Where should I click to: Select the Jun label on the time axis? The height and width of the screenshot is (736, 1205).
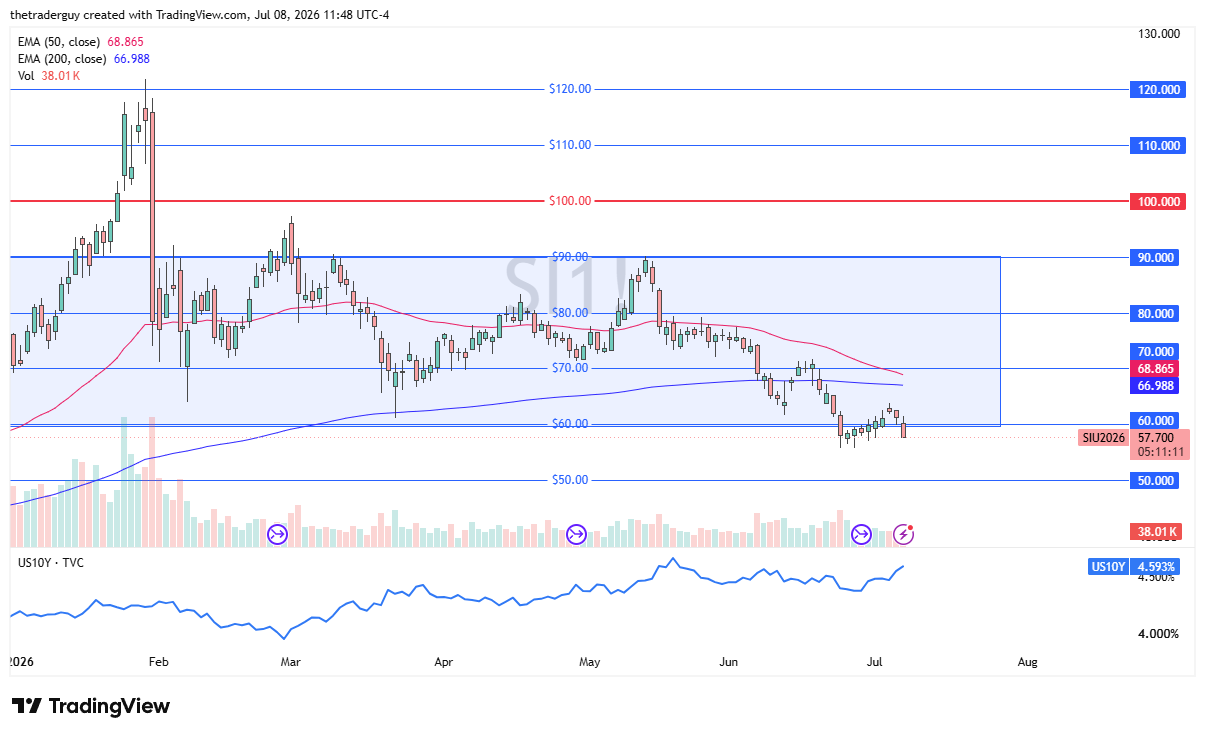coord(729,662)
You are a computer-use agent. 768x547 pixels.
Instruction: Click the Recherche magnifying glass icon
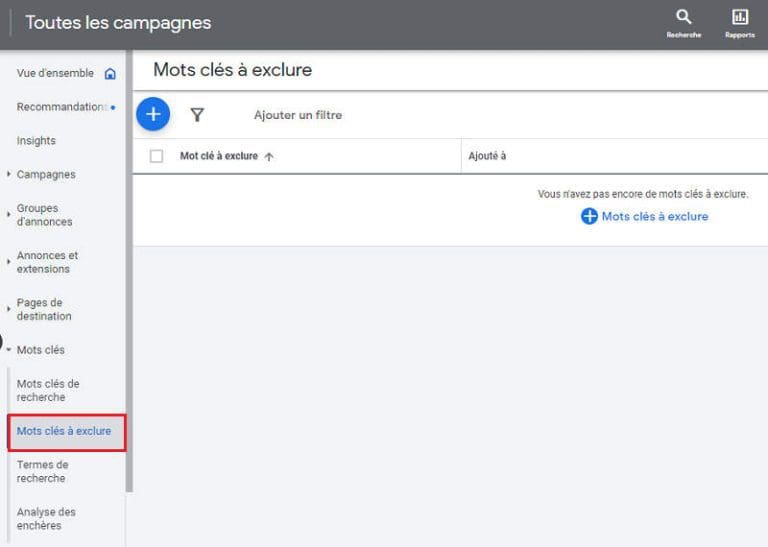684,17
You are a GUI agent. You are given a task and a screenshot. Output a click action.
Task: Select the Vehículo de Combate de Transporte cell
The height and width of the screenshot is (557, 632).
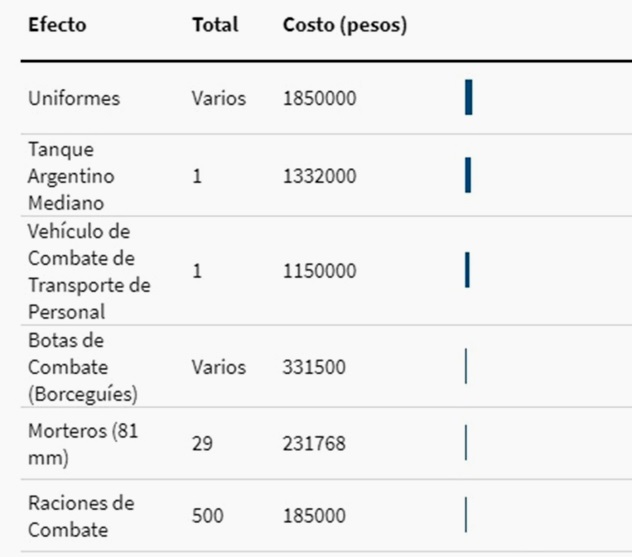pyautogui.click(x=89, y=271)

#### What the task asks
Each line containing "agent" belongs in the answer; pick these out of the material and copy them.

#### Response for this exercise
You are a computer-use agent. 768x547 pixels.
You are a GUI agent. You are given a task and a screenshot. Output a click action.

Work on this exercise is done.